I'm trying to decide between two kinds of abstracts for an article I prepare.
- One mentions by name, goal and principle the well-studied, often taught, and commonly used theoretical construction I start from; tells I propose dual smurfs (one large, one small) rather than the usual single smurf, and that I get the benefits of both large and small smurf, with practical applications.
- The other eats like 180 words (out of the recommended 150--250) to introduce some notation¹, then my dual smurfs, an extra variable, two new formulas describing the modified relations. I hope it could trigger a "that could work!" feeling in the target readership. But I have to severely trim the rest.
I fail to find a middle ground: it's either deferring meaningful explanation of the how to the body of the article, or spending most of the limited space/attention span for a basic exposition.
Some context: I'm an engineer using cryptography professionally, not an academic. I only previously wrote one article as a single author², back in 1999. I now have a quite different idea, hopefully improving a well-studied, often taught, and commonly used theoretical construction.
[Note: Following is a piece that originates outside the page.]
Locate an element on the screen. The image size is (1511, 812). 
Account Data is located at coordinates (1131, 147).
I plan to first post my article on a specialized preprint website, with three goals:
- Raise interest of academics in the field to either get a summary refutation, or find a coauthor mastering more advanced proof techniques than I do, to get more precise security reduction.
- Make a disclosure that prevents others from filing patent (I won't). That goal complicates privately circulating the article, since the few academics I know in the field tend to have ties to the industry.
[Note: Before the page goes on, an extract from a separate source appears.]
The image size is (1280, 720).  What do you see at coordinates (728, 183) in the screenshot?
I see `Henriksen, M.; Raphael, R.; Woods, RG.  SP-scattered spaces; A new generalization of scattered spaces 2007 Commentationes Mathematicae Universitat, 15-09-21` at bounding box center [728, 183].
- If possible get published in a top conference.
The abstract matters to 1; less for 3, as I can change the abstract when I submit; not for 2.
¹ Four variables known to the target audience but under a plethora of notations and often two names, the usual smurf, one short formula on how the smurf relates to the variables.
² The attempt went well. LaTeX didn't kill me. I got published in a top-4 conference with peer-reviewed proceedings, then invited by academics to merge my material into an article in the reference journal of the field, sort of an obituary to the signature standard we had broken in significantly different ways.